My North Star = Missoula, Montana

Tonight, I went to my 10th annual Farm Party.  It’s only one block from my house, and said to be the best party of the summer here in Missoula, Montana.  The sunflowers are reaching toward the creek, the acres of corn shelter giggling children, and the rows of shiny veggies gleam next to the wooden stage on the back of a red pickup.  Over 500 people show up, eating dinner, drinking local beer, and dancing to local bands under the late-night Rocky Mountain sunset.

I’ve been to just about every Farm Party since they started in 2002, the year I moved here.  The college kids look younger every year, and my friends seem to procreate exponentially (if the giggles from the corn rows are any indication).  But some things remain constant at the Farm Party: the number of bikes always dwarfs the cars; the beets are always plentiful; and you always see plenty of old and new friends.  As I walked up, with my beer-in-a-jar in one hand and my baseball hat in the other, I laughed at a dad riding a skateboard while pushing one kid in a stroller and yelling at his bike-bound toddler ahead of him.

It’s my last party for a while.

We’re leaving this spring, setting sail for adventures west of my mountains, and for unknown horizons.  I don’t know if we’ll be gone for one year, or two…or ten.  There’s joy in that unknown, and in the freedom of bursting from routine into an unplanned and unscheduled world.  But there’s also joy—and comfort—in knowing we’ll be back.

As I walked home in the mild summer air, the north horizon still reflecting the last rays of sunset at 10pm, I looked up.  Cassiopeia loomed above me, while tipsy bikers careened past my shoulder.  I found the Big Dipper, and gazed at the North Star.  She sits directly above the mountains I know intimately, the trails I’ve biked and the creek I’ve fished and swam in this past decade.

It was such a good decade.

It’s interesting to feel the pull of contradictory needs these last six months before we leave.  I want to cuddle with our dog, or stretch out on our wide, cozy couch before crunching my life into one backpack and one small sailboat.  But I also want to talk to everyone in this community, memorize the children’s faces and let them memorize mine–don’t forget me!–and revel in the sweet, short Montana summer. I want my hair to grow long and blanket me during the cold Montana winter, but I can’t want to crop it short, to keep me cool when I cross the Equator.

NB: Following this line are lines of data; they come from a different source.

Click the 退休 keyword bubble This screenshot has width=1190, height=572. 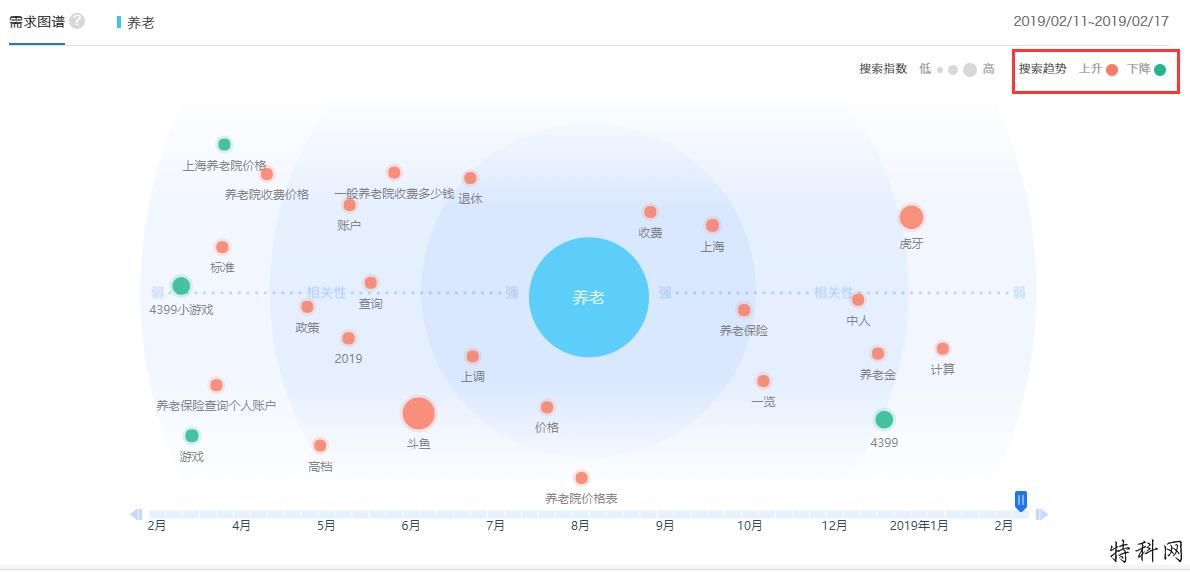click(470, 178)
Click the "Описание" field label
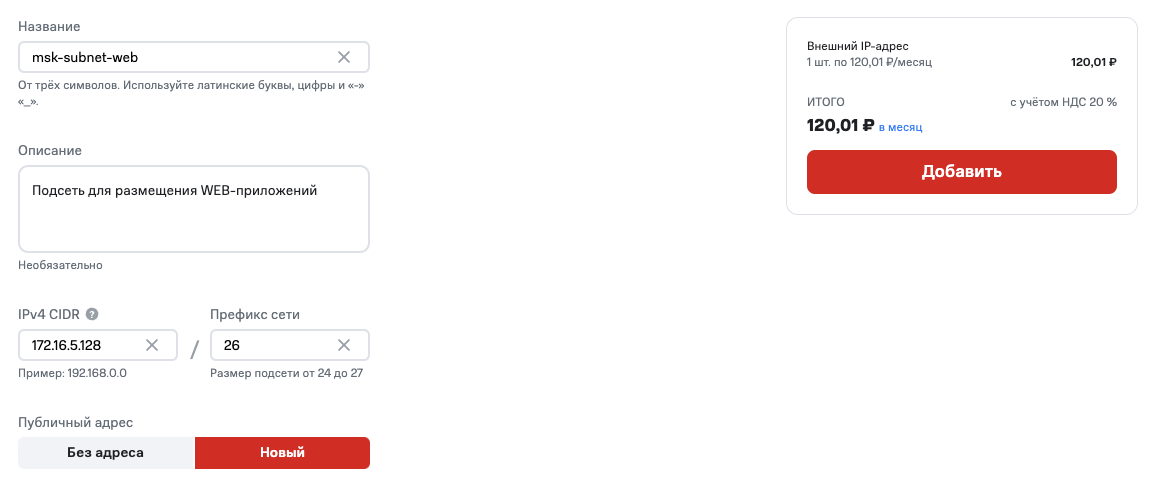1156x491 pixels. (x=50, y=150)
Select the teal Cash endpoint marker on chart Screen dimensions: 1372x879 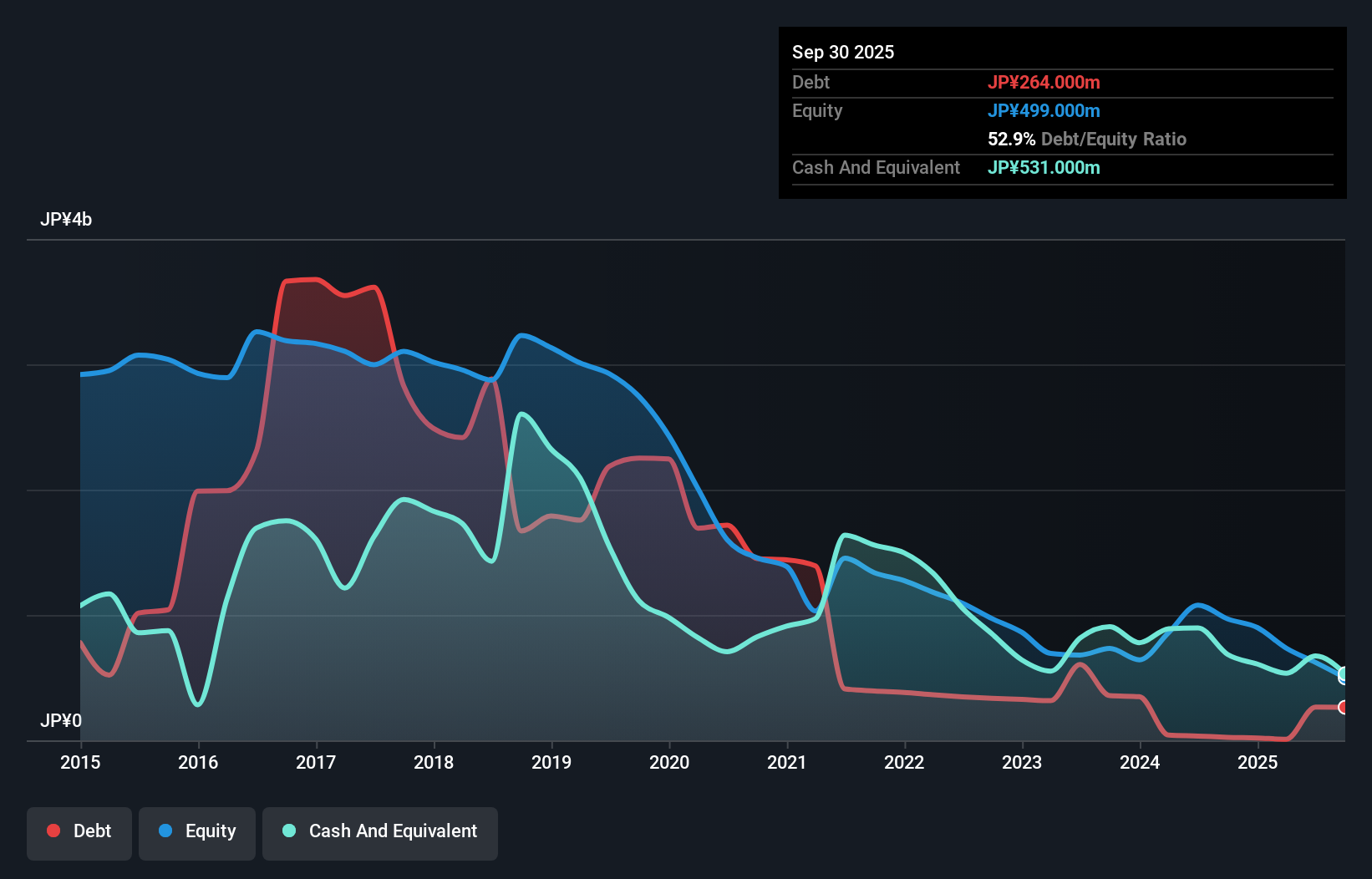1344,674
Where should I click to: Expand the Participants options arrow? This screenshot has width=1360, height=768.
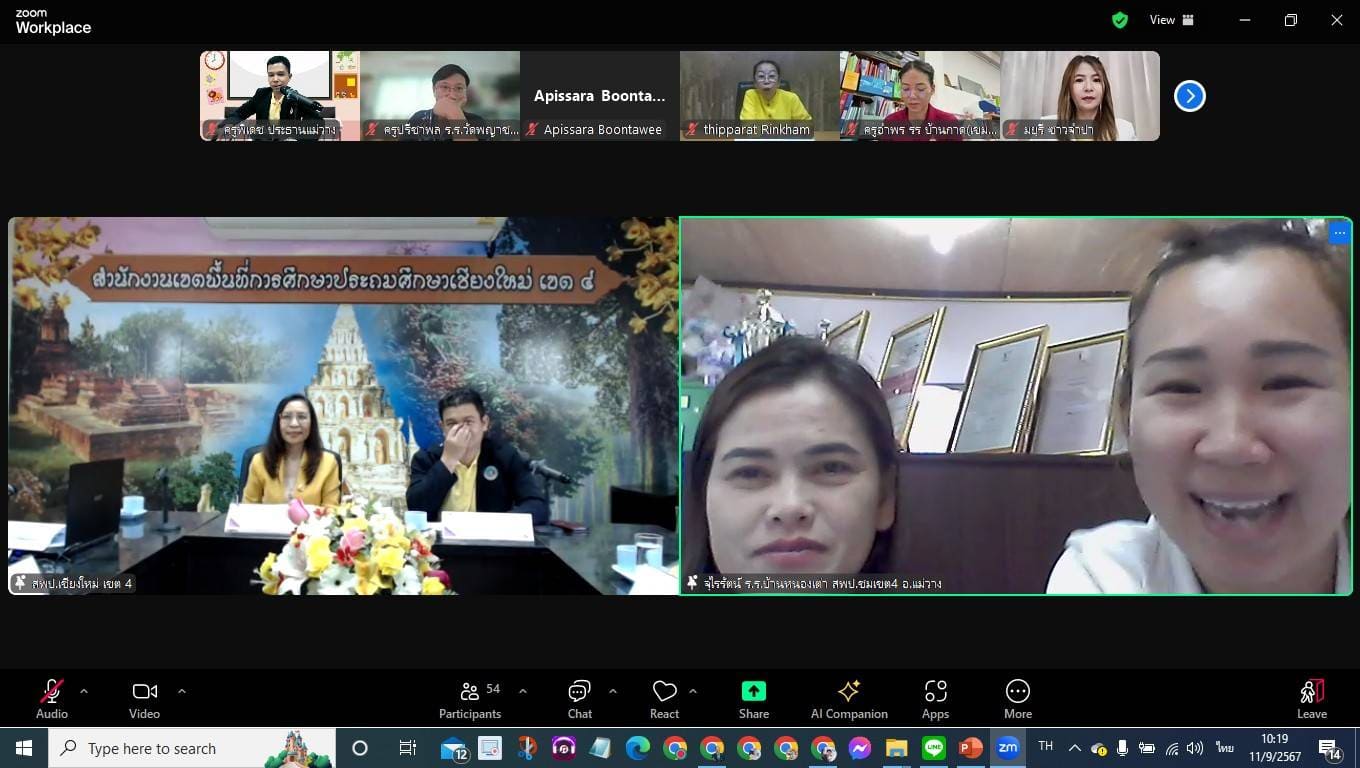coord(523,691)
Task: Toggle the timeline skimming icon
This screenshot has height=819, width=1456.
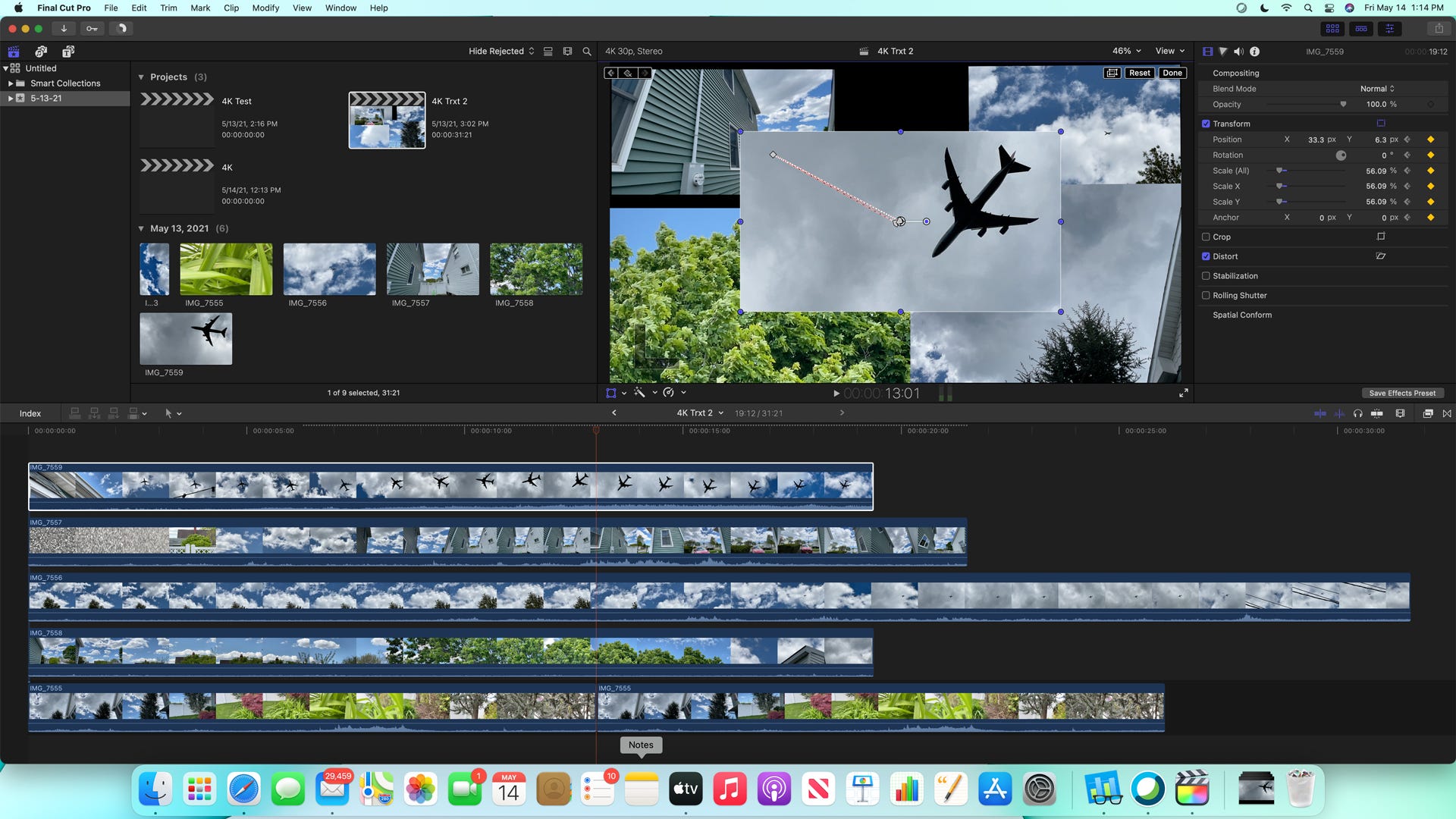Action: pos(1320,413)
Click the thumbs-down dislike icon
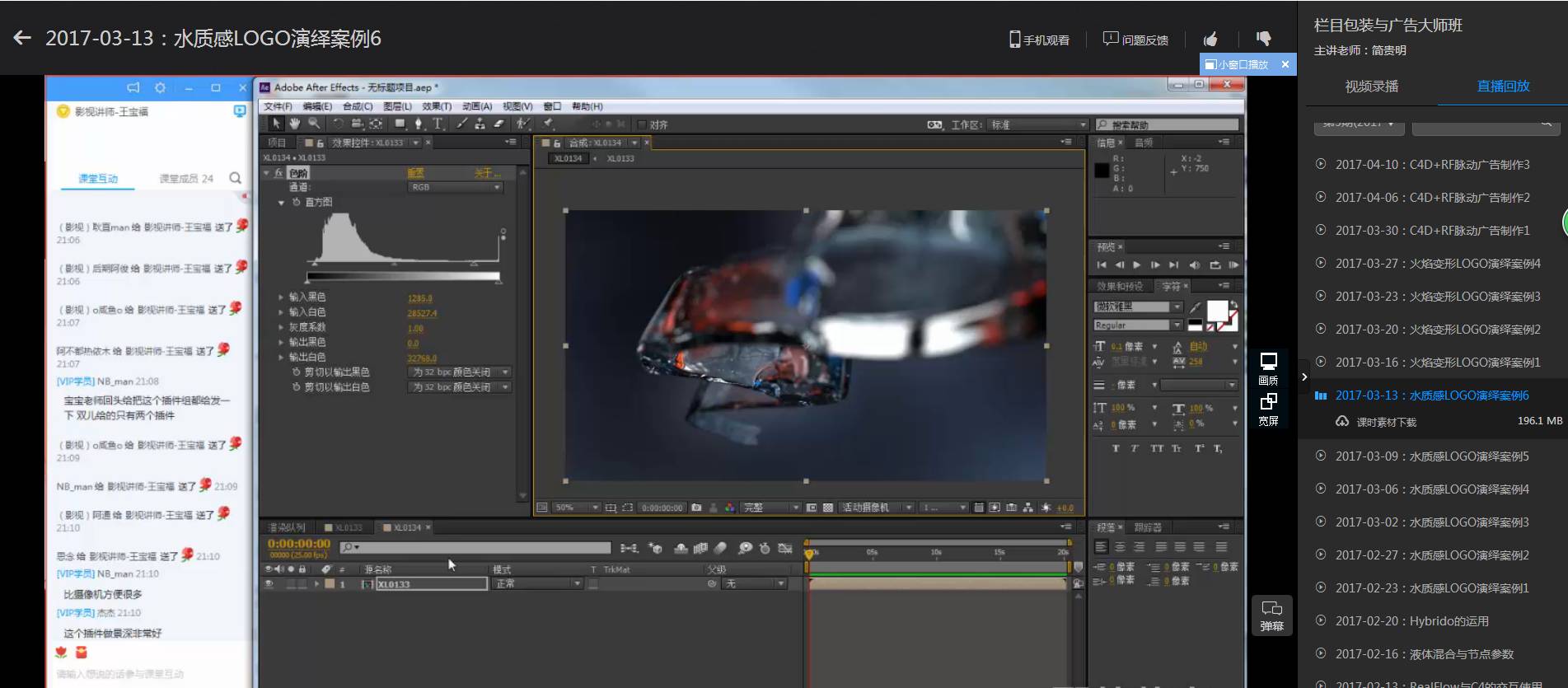This screenshot has width=1568, height=688. (1263, 39)
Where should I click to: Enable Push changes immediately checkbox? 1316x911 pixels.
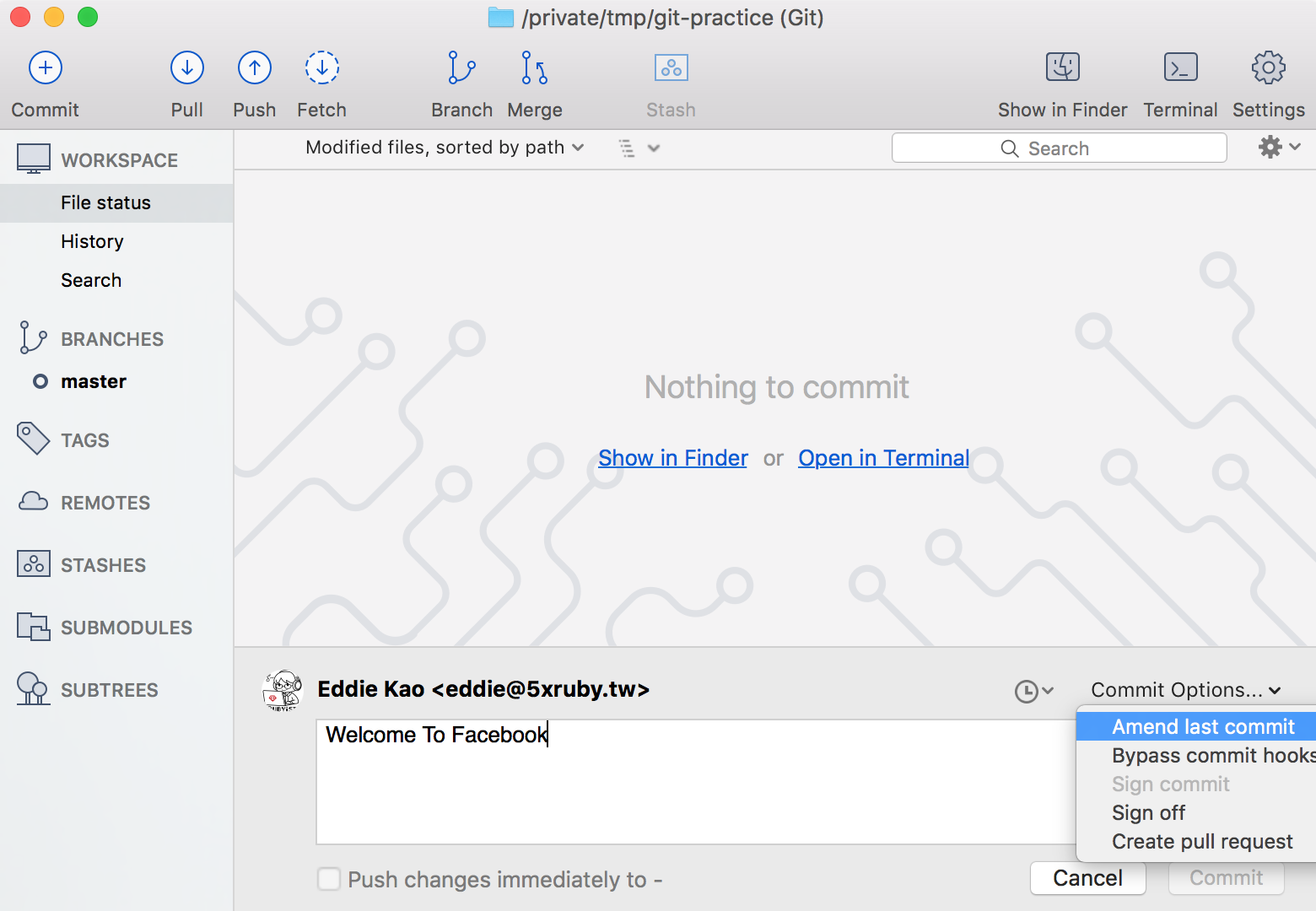coord(329,879)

My friend Joellen pulled me into a hug the last time I left Missoula for a spell.  I still remember what she whispered in my ear, because I tell it to my friends who leave, too: “We love you.  We’ll miss you.  And we’ll be right here when you get back.”

When I look up at that North Star while I’m in Thailand or Alaska or Hawaii, I’ll picture my friends dancing at a flower-studded farm under an August sunset.   And though I will travel far and wide, in the end I know that the same star will guide me back home.

 

 

One thought on “My North Star = Missoula, Montana

  1. Such a great post! Reading it on a Grayhound bus in SoCal and it makes me think of home…after this adventure is over.